I would stick to tall being about being graceful and gazelle-like and how much further her legs will reach once she becomes flexible.


when one of my girls is having an "I wish I was blonde day" I constantly point out children and adults on tv or in the street who look nice but are totally different from the last person we saw who looked nice. I think we are in the best position to emphasize positive body images in children and if you hadn't said it maybe another child would have and you might not have heard about it or had the chance to address it.

This is one of these threads for all the mums of boys to sit back relax and think thank goodness I have boys. I have 3 girls and it is an emotional roller coaster. No 2 telling no 1 she is fat. No 1 telling no 2 she smells and no 3 congratulating me on not being fat any more as I have lost half a stone ...


Don't beat yourself up. If your worst crime is the very occasional choice of words that hasn't gone down too well then you are doing ok.

Sometimes whatever you say is wrong so even if you had chosen a different word, you could still be in this position. Find something that she can do well and give her lots of praise. Come back to the monkey bars again and keep practicing, show her that by sticking at it and trying she will get there. Maybe take her climbing, her height will be her advantage.

she's having a few physical set backs recently - she has noticed that some other children her age can swim, ride a bike without stabilisers, now the monkey bars. So I'm going to have a push on getting her confidence in the pool up and probably invest in some private lessons so she can skip some levels and enter with her own age, and a friend's child does tennis after school so we're going to try that as something for her to get into. I remember beng rubbish at all sports and being miserable about it but i think if you are actually taught things well you can learn anything!

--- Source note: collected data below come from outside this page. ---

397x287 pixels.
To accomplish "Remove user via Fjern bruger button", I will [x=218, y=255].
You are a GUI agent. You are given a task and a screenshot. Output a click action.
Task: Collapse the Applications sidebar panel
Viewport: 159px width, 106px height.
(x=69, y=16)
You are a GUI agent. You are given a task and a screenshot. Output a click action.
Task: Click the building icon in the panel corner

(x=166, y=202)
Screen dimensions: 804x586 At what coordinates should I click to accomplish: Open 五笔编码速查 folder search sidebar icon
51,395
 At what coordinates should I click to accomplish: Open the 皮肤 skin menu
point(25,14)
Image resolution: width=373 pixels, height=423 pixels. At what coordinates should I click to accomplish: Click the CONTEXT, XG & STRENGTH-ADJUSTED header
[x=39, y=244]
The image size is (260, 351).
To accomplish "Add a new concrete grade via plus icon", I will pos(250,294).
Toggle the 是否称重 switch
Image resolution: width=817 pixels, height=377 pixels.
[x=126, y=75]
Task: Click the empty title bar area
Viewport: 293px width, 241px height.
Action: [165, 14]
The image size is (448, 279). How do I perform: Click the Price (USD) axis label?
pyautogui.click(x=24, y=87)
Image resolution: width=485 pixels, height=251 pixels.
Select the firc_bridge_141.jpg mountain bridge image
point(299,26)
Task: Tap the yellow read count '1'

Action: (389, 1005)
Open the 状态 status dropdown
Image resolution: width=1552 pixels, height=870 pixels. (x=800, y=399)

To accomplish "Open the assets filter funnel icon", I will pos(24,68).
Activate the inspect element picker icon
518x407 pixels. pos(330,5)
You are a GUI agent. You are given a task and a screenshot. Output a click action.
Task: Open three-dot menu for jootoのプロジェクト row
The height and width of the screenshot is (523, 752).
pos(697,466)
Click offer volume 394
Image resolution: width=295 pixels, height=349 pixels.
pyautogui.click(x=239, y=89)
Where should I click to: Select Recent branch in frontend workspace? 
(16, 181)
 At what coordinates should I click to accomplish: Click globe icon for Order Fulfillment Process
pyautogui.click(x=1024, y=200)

oh and we're going to go and practice on the monkey bars at the weekend. !


susypx

Mrs TP Wrote:

-------------------------------------------------------

> This is one of these threads for all the mums of

> boys to sit back relax and think thank goodness I

> have boys. I have 3 girls and it is an emotional

> roller coaster. No 2 telling no 1 she is fat. No

> 1 telling no 2 she smells and no 3 congratulating

> me on not being fat any more as I have lost half a

> stone ...

>

> Don't beat yourself up. If your worst crime is

> the very occasional choice of words that hasn't

> gone down too well then you are doing ok.



As a Mum of two boys I can assure you they worry constantly about their weight and appearance too! Mine are both very sporty and have huge appetites - my older son is 14 and desperate to get his growth spurt - not helped by people assuming he's about 11 or 12! He is very slightly built and is desperate to fill out and be bigger. My assurances that it will come with time are not helpful at all!


Not meaning to highjack your post susyp - for what it's worth I think you are approaching it the right way - being positive and encouraging.

MGolden - I knew I was being rash and would probably face a backlash from parents of boys. A very mild backlash from you :) The adolescent / teenage world is a whole new world we have recently entered. Scary but a new challenge to embrace.


We are all emotionally vulnerable and can give it out by accident too. It is being aware of non-malice intended mistakes and wanting to do something about it that separates the good from the bad.